THE RECORDS START

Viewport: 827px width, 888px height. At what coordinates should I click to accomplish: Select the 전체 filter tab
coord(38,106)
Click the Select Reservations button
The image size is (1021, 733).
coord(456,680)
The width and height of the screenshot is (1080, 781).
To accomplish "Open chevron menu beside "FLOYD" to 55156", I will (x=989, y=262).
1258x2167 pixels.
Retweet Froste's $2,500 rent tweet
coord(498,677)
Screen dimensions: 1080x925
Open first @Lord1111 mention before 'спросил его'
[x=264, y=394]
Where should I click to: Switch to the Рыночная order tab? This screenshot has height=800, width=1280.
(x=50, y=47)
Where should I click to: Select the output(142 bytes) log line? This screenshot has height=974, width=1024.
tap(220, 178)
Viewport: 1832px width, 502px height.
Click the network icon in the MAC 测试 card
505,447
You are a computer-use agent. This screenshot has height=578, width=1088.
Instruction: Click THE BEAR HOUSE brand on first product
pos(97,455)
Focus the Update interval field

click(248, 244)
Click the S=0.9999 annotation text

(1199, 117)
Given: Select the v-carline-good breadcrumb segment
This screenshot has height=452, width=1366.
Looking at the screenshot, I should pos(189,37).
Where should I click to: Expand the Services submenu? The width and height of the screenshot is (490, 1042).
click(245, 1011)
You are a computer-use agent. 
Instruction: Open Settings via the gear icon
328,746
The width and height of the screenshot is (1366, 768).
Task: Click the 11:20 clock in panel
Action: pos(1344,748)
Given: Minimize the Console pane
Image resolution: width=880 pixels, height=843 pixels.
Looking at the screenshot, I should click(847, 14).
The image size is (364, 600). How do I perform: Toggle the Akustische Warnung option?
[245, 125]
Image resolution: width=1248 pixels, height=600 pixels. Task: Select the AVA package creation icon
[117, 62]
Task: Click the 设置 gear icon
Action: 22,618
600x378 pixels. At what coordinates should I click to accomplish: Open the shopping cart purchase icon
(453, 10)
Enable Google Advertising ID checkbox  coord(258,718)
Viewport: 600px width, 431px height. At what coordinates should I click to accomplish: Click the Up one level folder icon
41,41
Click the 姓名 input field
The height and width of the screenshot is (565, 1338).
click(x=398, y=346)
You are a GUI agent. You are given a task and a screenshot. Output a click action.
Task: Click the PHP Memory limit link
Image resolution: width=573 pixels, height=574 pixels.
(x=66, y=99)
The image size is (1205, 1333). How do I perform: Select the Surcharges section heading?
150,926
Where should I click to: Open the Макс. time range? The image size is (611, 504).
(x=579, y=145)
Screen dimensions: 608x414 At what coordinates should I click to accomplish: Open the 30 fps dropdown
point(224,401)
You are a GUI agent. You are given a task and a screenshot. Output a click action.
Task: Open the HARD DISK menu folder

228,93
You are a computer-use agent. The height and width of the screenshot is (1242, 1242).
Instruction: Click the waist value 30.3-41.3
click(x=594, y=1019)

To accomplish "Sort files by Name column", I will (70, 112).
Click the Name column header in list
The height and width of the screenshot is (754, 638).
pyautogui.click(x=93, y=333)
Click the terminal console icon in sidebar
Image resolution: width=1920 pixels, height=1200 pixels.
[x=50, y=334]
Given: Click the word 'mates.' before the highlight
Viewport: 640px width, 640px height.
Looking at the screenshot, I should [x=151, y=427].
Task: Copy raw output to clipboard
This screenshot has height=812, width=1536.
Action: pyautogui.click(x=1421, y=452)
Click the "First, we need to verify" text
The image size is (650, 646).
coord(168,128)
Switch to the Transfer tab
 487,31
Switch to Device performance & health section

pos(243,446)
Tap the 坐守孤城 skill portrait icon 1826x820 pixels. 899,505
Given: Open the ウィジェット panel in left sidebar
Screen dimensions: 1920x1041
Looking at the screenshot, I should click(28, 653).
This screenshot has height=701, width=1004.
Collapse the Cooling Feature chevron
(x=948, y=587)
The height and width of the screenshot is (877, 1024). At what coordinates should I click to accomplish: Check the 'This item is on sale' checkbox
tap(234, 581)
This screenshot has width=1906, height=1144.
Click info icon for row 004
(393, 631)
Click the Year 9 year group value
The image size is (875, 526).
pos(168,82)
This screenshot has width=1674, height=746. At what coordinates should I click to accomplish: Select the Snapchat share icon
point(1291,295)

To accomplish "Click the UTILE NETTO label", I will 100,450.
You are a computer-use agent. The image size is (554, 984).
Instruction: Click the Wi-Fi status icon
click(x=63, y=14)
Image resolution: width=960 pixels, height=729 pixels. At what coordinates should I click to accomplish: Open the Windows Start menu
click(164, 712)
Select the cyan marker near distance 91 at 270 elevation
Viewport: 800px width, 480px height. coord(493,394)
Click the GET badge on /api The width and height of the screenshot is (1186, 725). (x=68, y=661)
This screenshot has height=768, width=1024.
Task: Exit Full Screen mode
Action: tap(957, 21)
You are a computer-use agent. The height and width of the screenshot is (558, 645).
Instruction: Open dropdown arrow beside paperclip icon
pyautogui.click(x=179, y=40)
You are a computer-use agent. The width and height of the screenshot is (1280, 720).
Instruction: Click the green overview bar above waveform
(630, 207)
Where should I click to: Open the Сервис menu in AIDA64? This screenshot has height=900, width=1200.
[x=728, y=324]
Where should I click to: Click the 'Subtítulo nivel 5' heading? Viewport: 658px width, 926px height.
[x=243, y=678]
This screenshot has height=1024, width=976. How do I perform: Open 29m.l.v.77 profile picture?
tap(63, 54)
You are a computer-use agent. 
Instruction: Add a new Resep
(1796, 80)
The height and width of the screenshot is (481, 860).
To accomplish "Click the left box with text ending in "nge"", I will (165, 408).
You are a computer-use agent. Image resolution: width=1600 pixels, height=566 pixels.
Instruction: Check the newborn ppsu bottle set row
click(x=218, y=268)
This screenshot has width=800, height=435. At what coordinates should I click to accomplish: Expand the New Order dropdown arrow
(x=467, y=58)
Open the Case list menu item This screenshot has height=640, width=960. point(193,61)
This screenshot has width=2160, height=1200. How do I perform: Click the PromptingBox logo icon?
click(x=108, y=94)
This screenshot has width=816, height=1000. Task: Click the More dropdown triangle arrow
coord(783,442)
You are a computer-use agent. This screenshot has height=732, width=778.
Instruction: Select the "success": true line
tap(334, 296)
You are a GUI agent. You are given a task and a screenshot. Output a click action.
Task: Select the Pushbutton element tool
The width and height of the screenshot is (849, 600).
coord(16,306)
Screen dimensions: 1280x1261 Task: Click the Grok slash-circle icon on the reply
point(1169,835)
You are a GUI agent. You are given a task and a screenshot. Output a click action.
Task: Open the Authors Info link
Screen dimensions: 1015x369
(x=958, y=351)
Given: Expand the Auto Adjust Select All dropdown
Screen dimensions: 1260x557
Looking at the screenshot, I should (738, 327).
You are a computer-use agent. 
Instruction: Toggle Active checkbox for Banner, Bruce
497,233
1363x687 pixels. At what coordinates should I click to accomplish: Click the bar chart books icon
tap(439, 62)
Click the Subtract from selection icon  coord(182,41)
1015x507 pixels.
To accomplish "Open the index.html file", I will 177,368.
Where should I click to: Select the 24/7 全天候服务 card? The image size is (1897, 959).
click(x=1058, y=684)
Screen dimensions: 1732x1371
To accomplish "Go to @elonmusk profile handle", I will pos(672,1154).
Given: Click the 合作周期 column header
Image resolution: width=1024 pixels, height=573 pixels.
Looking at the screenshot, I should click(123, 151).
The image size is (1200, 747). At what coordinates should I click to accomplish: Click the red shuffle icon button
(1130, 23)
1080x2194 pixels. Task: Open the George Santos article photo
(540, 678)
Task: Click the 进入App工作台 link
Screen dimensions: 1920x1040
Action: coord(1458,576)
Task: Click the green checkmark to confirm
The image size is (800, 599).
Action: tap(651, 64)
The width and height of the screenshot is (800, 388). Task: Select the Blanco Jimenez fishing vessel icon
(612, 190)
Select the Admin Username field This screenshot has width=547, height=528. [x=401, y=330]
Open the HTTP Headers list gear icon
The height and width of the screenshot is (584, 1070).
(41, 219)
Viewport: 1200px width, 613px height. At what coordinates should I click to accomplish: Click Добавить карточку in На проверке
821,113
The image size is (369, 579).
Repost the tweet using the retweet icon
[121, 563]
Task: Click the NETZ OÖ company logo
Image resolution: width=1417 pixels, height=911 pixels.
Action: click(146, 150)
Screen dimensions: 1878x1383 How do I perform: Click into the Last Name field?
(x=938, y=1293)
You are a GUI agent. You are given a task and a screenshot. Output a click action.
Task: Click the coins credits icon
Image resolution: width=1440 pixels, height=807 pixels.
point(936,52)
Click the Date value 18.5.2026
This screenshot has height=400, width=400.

THE RECORDS END

# HOW TO COMPLETE THIS TASK
Every line of the listing that holds the word "link" is to be found and copied.

# YOUR SOLUTION
Task: Click the PHP Memory limit link
Task: Open the Authors Info link
Task: Click the 进入App工作台 link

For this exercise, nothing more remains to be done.